The old man was right about him never getting rich. "We have decided to stay here. This is our home."
He saw the doctor raise an eyebrow: no doubt he had run across spacemen who dreamed that convincingly of women many times before. It was difficult when they awoke. Paul had seen a guy in a cage once that had had that happen to him. Very disconcerting, unbearable in fact, when you woke up after a year or two of love and affection and couldn't find her again.
The leader and the doctor made a triangle of glances between each other and the gun, but Paul forestalled any ideas with a backward step, coupled with a deft extraction of what men do not like to look in the muzzle of.
The leader opened his hands. "Get him some books." He smiled rather gently at Paul. "Will you have children?"
"A lot of them, I hope." He wondered if he should take the man to see her tracks, but it was a windy day. They might not find any and the men might take him off guard. He had no intention of calling her down; he was afraid to, somehow.
The doctor set down a double armload of books. On top, with a crooked smile he laid a thick treatise: WELTY'S CARE OF THE EXPECTANT MOTHER-AND CHILD CARE—ONE VOLUME EDITION.

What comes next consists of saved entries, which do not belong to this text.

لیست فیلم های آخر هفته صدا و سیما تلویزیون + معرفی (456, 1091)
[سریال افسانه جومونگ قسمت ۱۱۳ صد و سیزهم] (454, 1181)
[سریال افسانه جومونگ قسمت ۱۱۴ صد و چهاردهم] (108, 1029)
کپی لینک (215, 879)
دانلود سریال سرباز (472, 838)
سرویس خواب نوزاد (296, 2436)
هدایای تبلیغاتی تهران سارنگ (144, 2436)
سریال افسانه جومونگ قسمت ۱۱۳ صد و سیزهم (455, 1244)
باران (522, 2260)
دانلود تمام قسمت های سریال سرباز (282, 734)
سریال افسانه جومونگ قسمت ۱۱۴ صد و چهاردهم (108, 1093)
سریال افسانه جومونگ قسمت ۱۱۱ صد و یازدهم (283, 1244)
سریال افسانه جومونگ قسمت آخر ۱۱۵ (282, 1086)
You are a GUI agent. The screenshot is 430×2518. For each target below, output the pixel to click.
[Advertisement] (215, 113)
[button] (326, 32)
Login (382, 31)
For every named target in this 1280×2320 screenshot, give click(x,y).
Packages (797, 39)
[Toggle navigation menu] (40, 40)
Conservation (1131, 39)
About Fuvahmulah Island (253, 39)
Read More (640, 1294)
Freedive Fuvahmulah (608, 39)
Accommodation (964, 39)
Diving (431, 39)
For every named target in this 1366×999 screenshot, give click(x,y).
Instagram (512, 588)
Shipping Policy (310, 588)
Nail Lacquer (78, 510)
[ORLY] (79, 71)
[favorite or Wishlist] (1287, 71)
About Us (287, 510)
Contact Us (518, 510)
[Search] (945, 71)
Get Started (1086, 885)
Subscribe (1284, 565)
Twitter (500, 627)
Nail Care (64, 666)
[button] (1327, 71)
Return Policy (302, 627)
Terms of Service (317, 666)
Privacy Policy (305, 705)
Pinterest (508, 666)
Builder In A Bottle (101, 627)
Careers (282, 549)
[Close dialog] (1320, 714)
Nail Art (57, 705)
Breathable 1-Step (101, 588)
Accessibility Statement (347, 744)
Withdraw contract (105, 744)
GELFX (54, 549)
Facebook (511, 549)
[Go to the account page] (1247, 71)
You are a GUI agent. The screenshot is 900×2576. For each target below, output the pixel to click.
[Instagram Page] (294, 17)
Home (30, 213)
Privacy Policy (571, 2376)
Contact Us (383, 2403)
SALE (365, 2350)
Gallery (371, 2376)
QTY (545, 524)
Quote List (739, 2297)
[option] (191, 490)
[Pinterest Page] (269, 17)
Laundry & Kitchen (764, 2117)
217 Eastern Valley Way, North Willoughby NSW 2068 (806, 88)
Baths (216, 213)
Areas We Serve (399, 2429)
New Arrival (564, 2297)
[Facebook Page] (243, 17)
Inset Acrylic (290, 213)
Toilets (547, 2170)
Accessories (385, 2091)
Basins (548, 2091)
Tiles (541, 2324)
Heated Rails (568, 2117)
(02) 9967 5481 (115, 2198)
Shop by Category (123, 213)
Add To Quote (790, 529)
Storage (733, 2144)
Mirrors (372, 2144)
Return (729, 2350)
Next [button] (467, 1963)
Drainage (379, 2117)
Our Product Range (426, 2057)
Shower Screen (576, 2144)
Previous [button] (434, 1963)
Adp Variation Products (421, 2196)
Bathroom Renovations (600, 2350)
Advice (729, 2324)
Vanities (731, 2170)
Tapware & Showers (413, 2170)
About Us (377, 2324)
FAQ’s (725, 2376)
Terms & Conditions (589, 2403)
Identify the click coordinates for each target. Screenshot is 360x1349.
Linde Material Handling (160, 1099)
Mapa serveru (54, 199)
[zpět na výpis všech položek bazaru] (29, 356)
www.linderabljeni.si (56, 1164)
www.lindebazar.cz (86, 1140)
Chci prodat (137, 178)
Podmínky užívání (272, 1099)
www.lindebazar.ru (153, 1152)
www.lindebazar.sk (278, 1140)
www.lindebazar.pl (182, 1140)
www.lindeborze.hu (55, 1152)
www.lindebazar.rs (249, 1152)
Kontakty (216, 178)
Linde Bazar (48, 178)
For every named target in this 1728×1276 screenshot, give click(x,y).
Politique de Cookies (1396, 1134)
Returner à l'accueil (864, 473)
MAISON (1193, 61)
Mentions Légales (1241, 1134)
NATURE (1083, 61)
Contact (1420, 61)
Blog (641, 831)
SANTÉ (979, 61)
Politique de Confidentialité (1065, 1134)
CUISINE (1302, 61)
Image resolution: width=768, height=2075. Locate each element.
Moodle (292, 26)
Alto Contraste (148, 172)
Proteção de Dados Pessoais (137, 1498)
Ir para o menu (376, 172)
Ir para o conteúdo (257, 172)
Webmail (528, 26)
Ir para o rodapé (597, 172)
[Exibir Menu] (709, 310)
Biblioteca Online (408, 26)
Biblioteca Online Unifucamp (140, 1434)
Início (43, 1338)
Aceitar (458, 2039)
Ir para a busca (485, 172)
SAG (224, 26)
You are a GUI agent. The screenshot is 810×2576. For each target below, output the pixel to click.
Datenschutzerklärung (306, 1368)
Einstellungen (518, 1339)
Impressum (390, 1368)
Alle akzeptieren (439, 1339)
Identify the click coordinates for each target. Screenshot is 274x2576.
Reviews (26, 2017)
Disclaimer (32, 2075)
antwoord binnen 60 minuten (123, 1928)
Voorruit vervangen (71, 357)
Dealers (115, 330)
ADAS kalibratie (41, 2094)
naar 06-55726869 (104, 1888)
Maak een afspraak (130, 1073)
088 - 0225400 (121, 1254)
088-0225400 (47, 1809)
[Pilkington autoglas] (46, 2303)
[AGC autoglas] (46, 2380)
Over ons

But he began telling Paul about Earth, the great railyachts and gay cities, the chic girls and cool drinks, plumbing, radiant heat, libraries, dancing, Feelies, Tellies, everyone lived well since the thirty-hour work week.
"Then what are you people pioneering around for?" retorted Paul.
When that last manmade sun was lost in the sky and the loud sound was the blowing of the leaves, Paul limped back up the hill, whistling. But she did not come. And he did not find her or her tracks.
The leaves fluttered with amazement, flew up in familiar patterns that frightfully burst. The hill surged red as the sun found the horizon. Down through the alien treetops, across the leaf-shrouded peaches, its bent rays javelinned the mouse on the trunk of the tree. Chittering, it vanished.